Representing Transgender Men in Alternative Media

Perhaps one of the best examples of what alternative media can accomplish is the work of Dr. Kortney Ryan Ziegler. An award winning filmmaker and the first person to hold the Ph.D of African American Studies from Northwestern University, Dr. Ziegler is a writer and a public speaker who devotes his attention to gay/transgender issues, gender, racialized sexuality, and body image. Gender plays a huge part in all his work because he is a transgender man. It was in seeking representation in the media of the struggles that he faced on a day to day basis that he sought create that which he wanted to see.
Kortney Ryan Ziegler (picture taken directly from blac(k)ademic.com)

This led him to begin a blog, “blac(k)ademic”, in 2003. Ziegler focused on writing on the issues that most interested him. His writing on the blog awarded him the “Best Topical Blog” in the annual Black Weblog Awards and despite the shut down of the original blac(k)ademic blog, it still remains one of the “top ten blogs on race, sexuality and feminism.”

But he didn't stop there. Ziegler went on to direct a documentary film to further explore the issue race and its effects on transgender individuals. The documentary film “Still Black: A Portrait of Black Transmen,” follows six transmen “as he describes his relationship to himself, as well as others in his life.” It is a documentary the with its “black images on the white background play on the fact that issues concerning gender, race, and sexuality, are not and cannot be discussed in black and white terms.”

When one looks at the work of Dr.Ziegler in “blac(k)ademic” one can understand the necessity for alternative media such as this.
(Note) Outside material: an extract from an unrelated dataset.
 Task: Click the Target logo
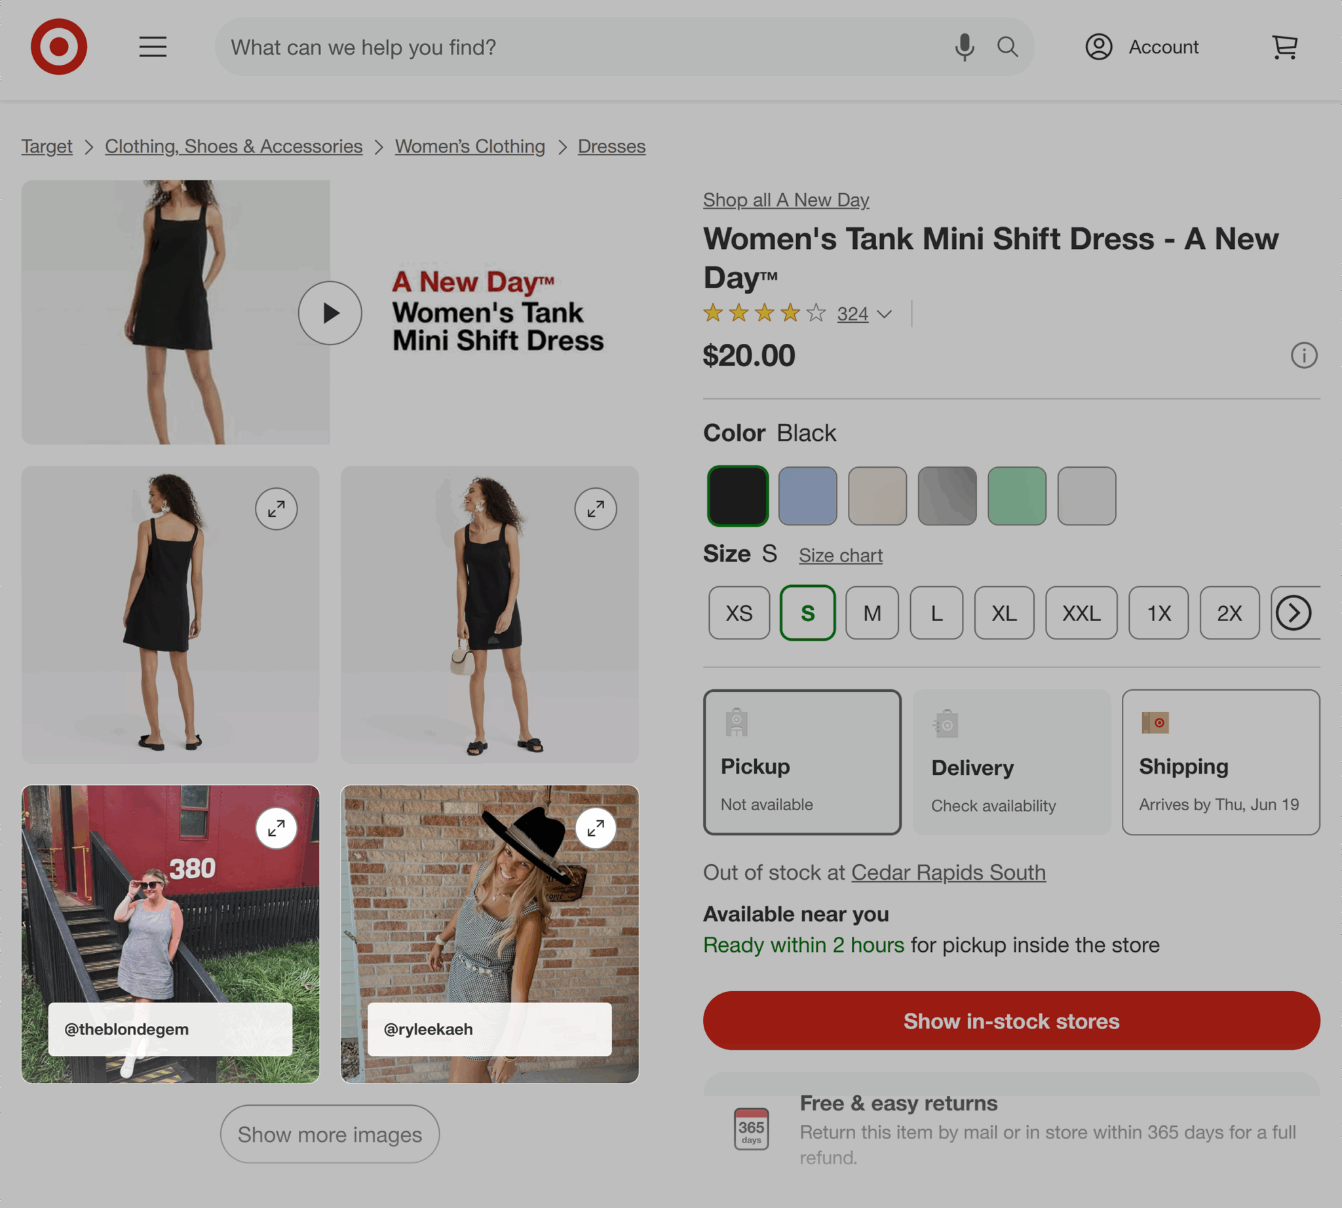59,46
Ziegler doesn't merely speak of his own struggles as a transgender minority, he provides a door to the issues of race and sexuality that our society is so comfortable with not addressing. He speaks to those who may feel silenced, telling they are not alone while also allowing others a different perspective.
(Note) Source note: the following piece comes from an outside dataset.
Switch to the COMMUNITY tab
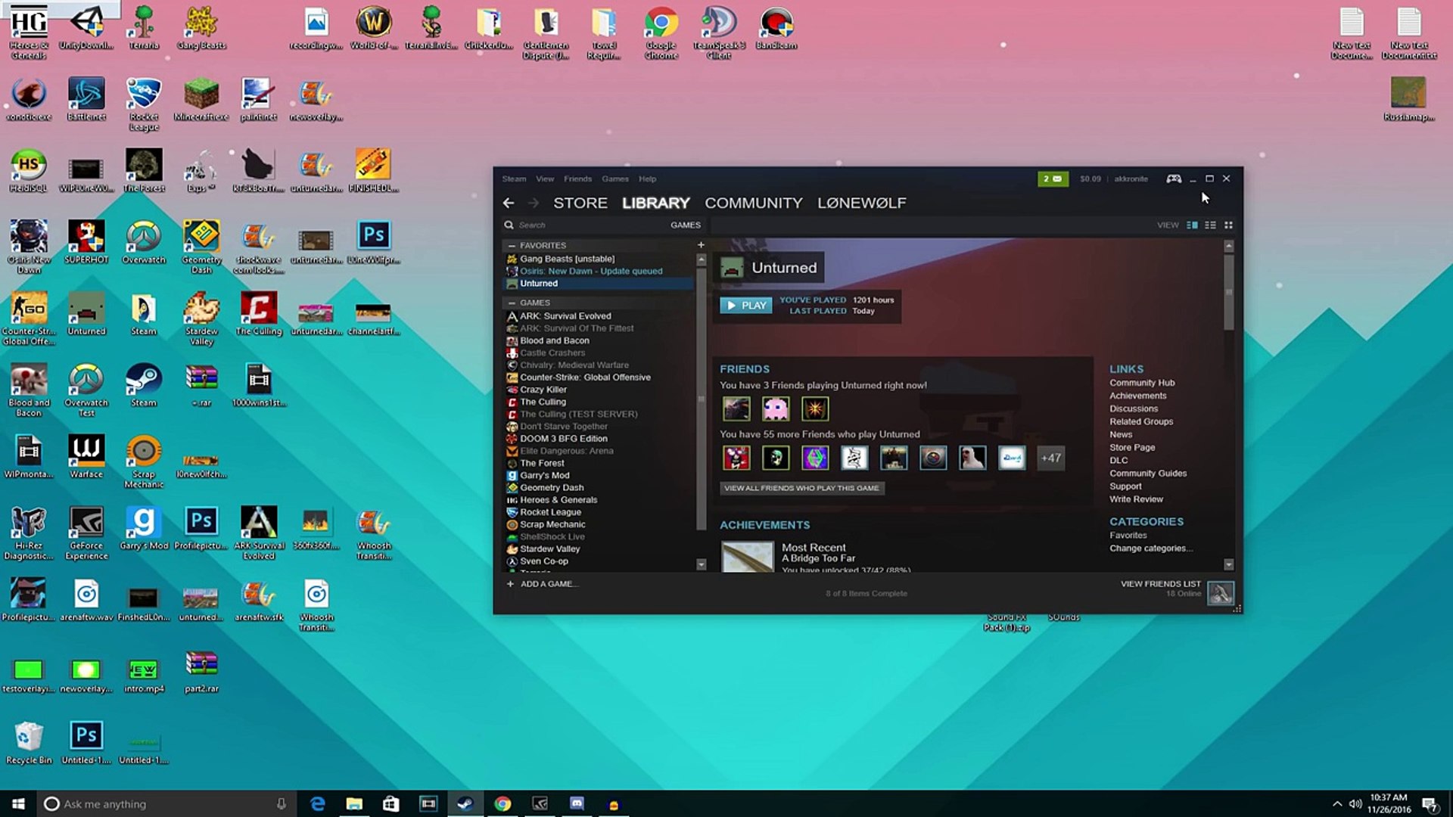The width and height of the screenshot is (1453, 817). click(x=753, y=203)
One may ask how his work fits into women studies? Matter of fact is that there is no way his work could not fit into women studies! Not only does he address issues of gender inequality, women representation in media, patriarchy, etc. But he has that unique vision of someone that has been on both sides of the argument. Providing both the female perspective (Ziegler was born a woman) and the male perspective adds insight to both sides of the spectrum. But most importantly he gives voice to a third gender that remains silenced in our society.

In one particular post made by Dr. Ziegler in his new and reinvented version of “blac(k)ademic” “Finding Strength in Fragility,” Ziegler recounts how he used to accompany his grandmother to their “routine food stamp interviews.” Ziegler raises issues of family, specifically to the issues accompanying the argument of pro-marriage proponents on children being raised by a single parent (which more often than not is a single female of a minority group). He saturates his argument with recollections of bonding with his grandmother during these trips, this “intimacy” that he was allowed as he waiting where he was privy to the epiphany that he “might have had to shield myself from the shameful eyes if my classmates but it was her [his grandmother] who carried the bigger burden of having ti defend her right to access welfare as an unmarried black woman to the sneering eyes of the larger judgmental society.”

:Finding Strength in Fragility” Post: http://blackademic.com/finding-strength-in-fragility/


It is with observations like this, that are infused with issues that predominantly affect women, that Ziegler enters the feminist sphere.

Whether this somewhat common issue of bonding with a grandparent while standing on the food stamp line or the media attention garnered by Top Model, Isis King, through her ad that speaks to legalize gay marriage. Dr. Ziegler's voice is successful not only because its unique but because there aren't many like it. It is necessary because there simply isn't enough representation of black transgender men, women or any race transgender period. His messages are both for men and women, he reaches out to both sides of the spectrum to bring awareness to issues that affect all of us in our society.